We’re heading to our last stop on our Tohoku festival journey!
Today’s post is related to Japan’s Tanabata Festival. Tanabata, or the Star Festival, is celebrated on the 7th day of the 7th month i.e. July 7th (or August 7th in areas that calculate the date using the lunar calendar).
Now here’s a story for all you hopeless romantics out there. While there are many versions, this is one of the most popular and also my favorite.
So legend has it Orihime, a weaving princess represented by the star Vega, worked diligently making beautiful cloth. While her work pleased her father, the Sky King, she felt empty in her heart. One day she met Hikoboshi, a cow herder represented by the star Altair. The two fell madly in love and quickly married.
Everything was perfect until the love-struck couple began abandoning their work duties to spend ever-more time together. Orihime’s father, the King, became angry and banished Hikoboshi to the other side of the Milky Way. Heart-broken, the two reluctantly carried on with their work on their respective sides of the galaxy.
Touched by his daughter’s deep sorrow, the King decided to allow the couple to meet, but only on one day of the year (the 7th day of the 7th month). The condition was that Orihime had to complete all her tasks by this date. Of course, she threw herself back into her work with renewed passion and completed all her tasks ahead of time.
It is said that on the first reunion date, the couple were still blocked by the Milky Way’s river. While the King had given them the time off to meet, he hadn’t given them the means to do so. Orihime cried and cried with such sorrow that a flock of magpies took pity on her and made a bridge out of their wings, allowing her to cross to the other side and be reunited with her husband.
As magpies don’t fly when it is raining, if it rains on Tanabata, the couple cannot meet and have to wait until the following year. That’s why the Japanese hope for clear skies on this day.
One popular Tanabata custom is to write a wish on a strip of paper known as tanzaku and then tie it to a bamboo tree in the hope that the wish will come true.
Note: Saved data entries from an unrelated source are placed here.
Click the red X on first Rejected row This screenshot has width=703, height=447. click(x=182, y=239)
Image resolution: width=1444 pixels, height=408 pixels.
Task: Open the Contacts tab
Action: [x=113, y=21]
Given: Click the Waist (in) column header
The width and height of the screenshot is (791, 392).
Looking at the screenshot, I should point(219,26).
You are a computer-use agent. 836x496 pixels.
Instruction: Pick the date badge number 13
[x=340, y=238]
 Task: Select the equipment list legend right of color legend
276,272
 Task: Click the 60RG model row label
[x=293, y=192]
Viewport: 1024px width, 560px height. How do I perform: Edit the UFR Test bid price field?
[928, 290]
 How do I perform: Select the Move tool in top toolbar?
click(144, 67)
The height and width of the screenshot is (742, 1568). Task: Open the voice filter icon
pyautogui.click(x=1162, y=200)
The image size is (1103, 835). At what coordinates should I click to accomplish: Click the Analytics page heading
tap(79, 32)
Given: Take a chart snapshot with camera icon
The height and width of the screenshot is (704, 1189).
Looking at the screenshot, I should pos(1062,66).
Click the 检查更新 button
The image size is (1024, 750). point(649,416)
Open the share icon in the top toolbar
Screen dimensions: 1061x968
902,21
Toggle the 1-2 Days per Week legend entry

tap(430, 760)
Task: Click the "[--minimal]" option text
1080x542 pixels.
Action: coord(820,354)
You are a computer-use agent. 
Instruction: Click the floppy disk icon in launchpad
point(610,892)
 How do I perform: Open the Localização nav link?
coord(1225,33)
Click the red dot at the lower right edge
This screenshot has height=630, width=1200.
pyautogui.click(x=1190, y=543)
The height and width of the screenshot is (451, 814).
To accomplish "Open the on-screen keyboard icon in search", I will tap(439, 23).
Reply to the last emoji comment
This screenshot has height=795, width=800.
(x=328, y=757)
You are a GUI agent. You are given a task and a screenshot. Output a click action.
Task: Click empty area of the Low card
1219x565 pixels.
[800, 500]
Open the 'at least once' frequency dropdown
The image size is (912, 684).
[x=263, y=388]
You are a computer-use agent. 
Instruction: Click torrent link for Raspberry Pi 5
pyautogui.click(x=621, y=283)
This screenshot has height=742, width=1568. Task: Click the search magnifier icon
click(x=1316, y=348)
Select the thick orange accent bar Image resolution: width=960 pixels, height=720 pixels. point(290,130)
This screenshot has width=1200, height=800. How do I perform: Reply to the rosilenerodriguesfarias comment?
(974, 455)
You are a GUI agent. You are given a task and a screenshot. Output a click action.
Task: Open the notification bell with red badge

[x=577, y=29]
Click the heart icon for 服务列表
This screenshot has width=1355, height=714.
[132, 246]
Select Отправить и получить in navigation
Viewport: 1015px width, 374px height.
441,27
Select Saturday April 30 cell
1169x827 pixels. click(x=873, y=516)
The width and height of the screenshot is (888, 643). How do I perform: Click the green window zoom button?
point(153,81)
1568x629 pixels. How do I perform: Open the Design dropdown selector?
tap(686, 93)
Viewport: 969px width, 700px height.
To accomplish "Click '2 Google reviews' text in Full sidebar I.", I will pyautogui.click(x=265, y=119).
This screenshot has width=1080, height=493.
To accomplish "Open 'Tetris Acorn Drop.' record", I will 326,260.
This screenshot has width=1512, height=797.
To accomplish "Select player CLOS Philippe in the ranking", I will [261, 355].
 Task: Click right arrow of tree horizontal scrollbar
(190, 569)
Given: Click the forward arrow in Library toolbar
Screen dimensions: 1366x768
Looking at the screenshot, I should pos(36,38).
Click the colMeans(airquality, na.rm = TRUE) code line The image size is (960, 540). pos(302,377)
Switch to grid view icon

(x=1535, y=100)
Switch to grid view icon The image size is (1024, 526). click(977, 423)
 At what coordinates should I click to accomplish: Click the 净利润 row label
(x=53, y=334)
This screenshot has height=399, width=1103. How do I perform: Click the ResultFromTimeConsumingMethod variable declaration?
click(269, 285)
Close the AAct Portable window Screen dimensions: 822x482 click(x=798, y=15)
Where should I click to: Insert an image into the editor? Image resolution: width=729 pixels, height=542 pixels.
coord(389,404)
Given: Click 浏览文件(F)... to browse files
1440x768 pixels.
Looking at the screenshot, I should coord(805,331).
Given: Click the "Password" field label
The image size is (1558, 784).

The wishes are often related to study/work ethic or ability in the same spirit as the industrious Orihime.
What will you wish for this Tanabata?
The most well-known celebration of Tanabata is held in Sendai and is one of the festivals we visited on our Tohoku road trip. Held annually from August 6th-8th, the main feature of the festival are thousands of colorful decorations, representing the threads of a weaving loom, that are hung in downtown shopping arcades. The decorations are made with streamers of 3-5 meters in length that hung en masse give the illusion of a colorful urban forest.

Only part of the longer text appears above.